Packet loss on most hosts, including localhost

Hi ! I’ve recently moved a CheckMK instance (with ~15 hosts, 300 services) from a container host to another (using rsync), and all of the hosts that existed before the migration (including localhost) have now started showing intermittent severe (100%) packet loss. However, the host check never fails, and although CheckMK shows the packet loss in graph of the host status page, the host is always up, and all services are monitored without interruption. Also, new hosts that were created after the migration don’t exhibit this behaviour.
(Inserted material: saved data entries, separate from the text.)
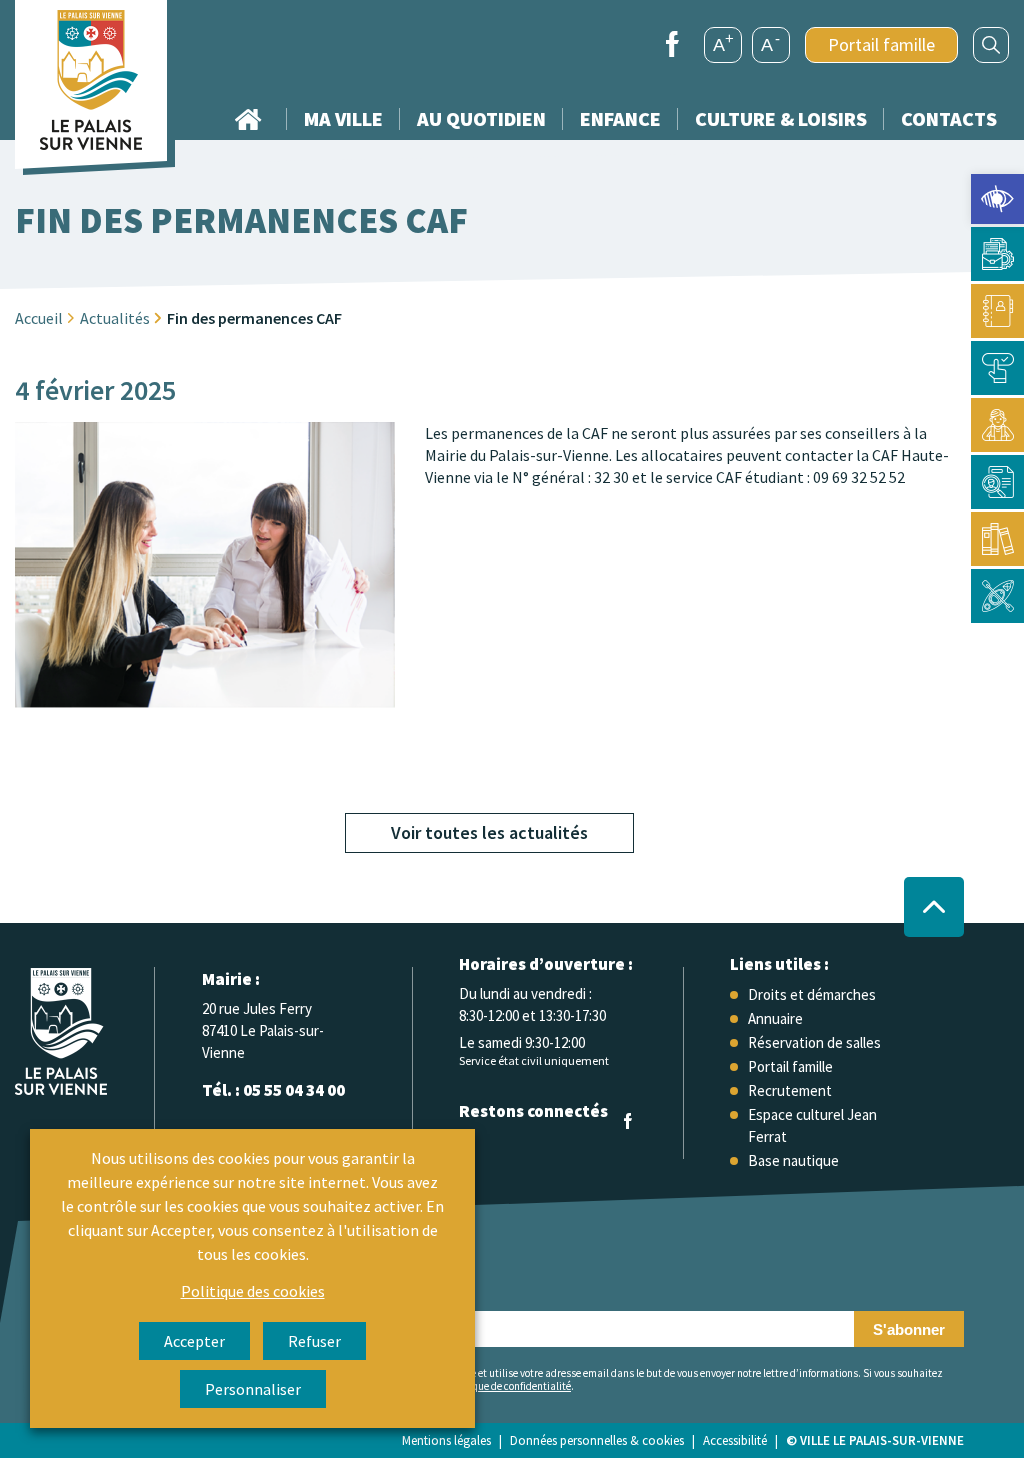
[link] (997, 199)
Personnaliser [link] (253, 1389)
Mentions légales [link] (446, 1440)
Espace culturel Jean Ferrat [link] (812, 1125)
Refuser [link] (314, 1341)
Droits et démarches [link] (812, 994)
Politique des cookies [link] (253, 1291)
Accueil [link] (248, 119)
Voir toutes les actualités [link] (489, 832)
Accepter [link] (194, 1341)
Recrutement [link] (790, 1090)
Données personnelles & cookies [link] (597, 1440)
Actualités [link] (115, 318)
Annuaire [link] (775, 1018)
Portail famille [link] (881, 44)
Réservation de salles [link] (814, 1042)
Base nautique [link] (793, 1160)
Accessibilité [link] (735, 1440)
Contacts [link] (949, 118)
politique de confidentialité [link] (509, 1386)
I’ve checked that the network behaves correctly, and I’ve used tcpdump to confirm that replies are received for all ping checks. I’ve tried resetting the perfdata for one of the affected hosts (including flushing the RRD cache), but the new packet loss graphs still exhibit the behaviour.

I’m starting to suspect some kind of resource limit that is exhausted which makes the ICMP check fail entirely, but it wouldn’t explain the fact that new hosts don’t exhibit this behaviour. I’ve checked my firewall rules (where there is no rate limiting logic, especially for localhost), and I’ve disabled Linux’s ICMP rate limiting (icmp_ratelimit), although I was far from the previous limit (1000/s).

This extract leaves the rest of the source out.